To do :: Can you print every line of the items below word for word, leaving the pictures out?

Word and element location items
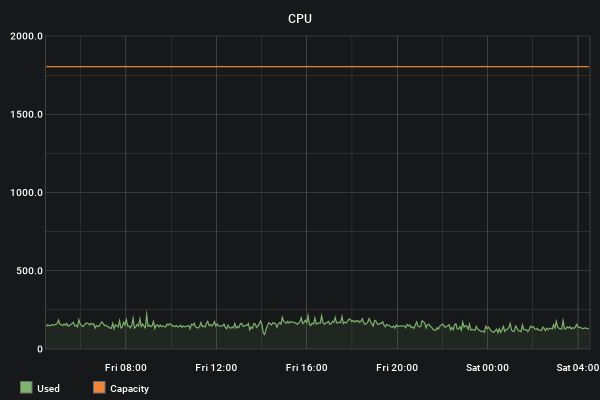The image size is (600, 400).
Task: Click the 0 y-axis label
Action: coord(39,348)
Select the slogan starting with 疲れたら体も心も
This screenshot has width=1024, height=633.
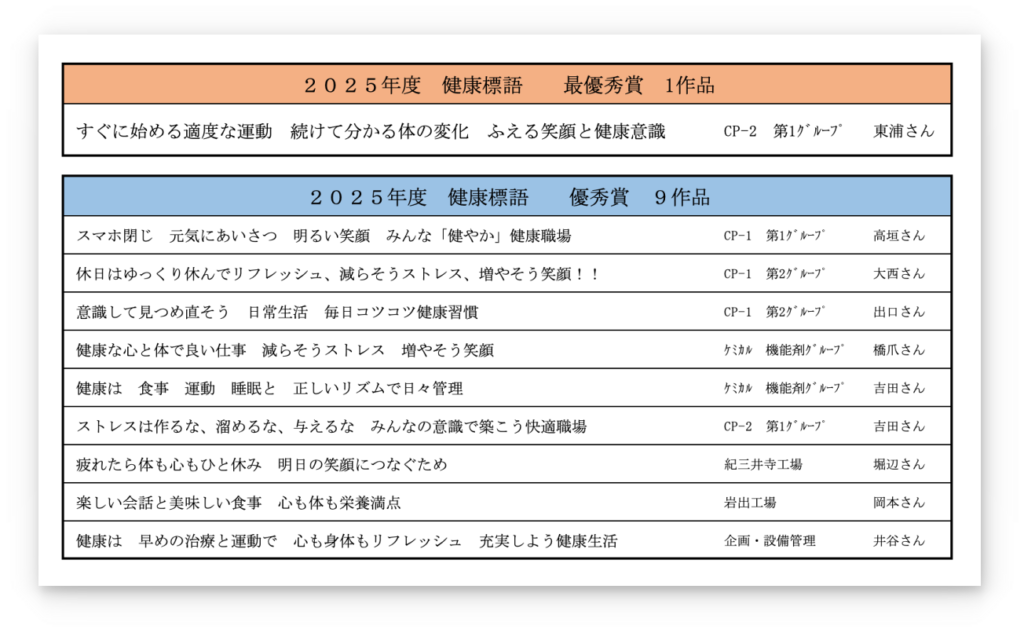(x=262, y=465)
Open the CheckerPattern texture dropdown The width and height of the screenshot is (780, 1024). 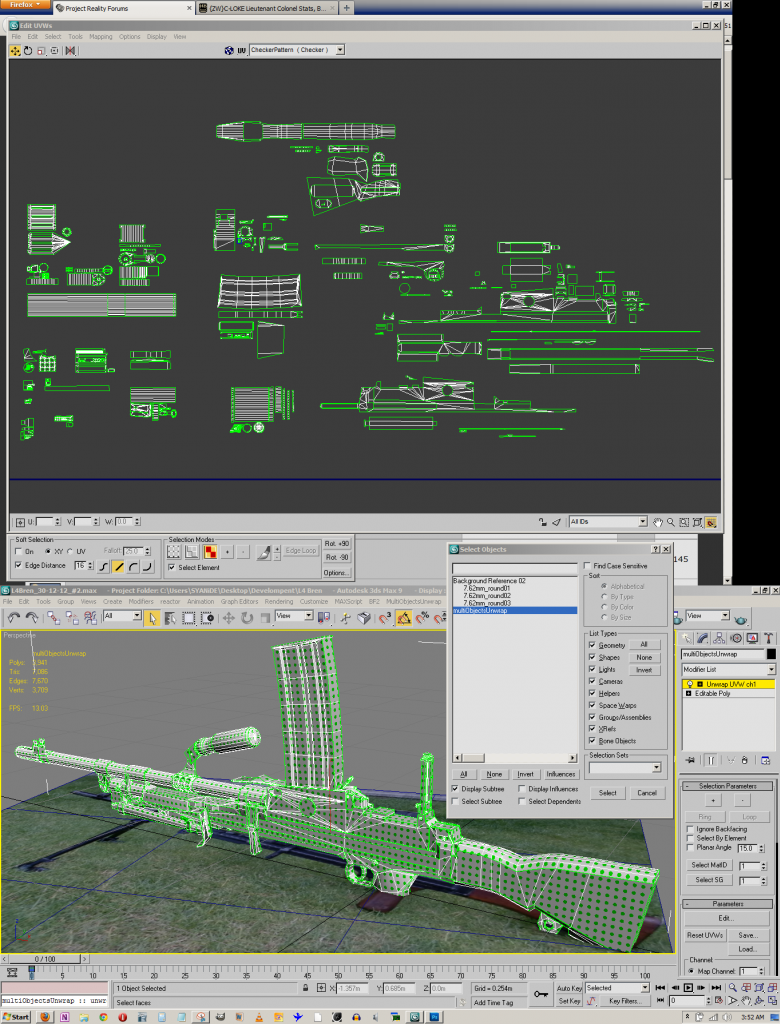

Answer for the task ::
The image size is (600, 400).
Task: Click the 0 y-axis label
Action: coord(39,348)
Select the slogan starting with 疲れたら体も心も
This screenshot has width=1024, height=633.
(x=262, y=465)
Open the CheckerPattern texture dropdown The width and height of the screenshot is (780, 1024). 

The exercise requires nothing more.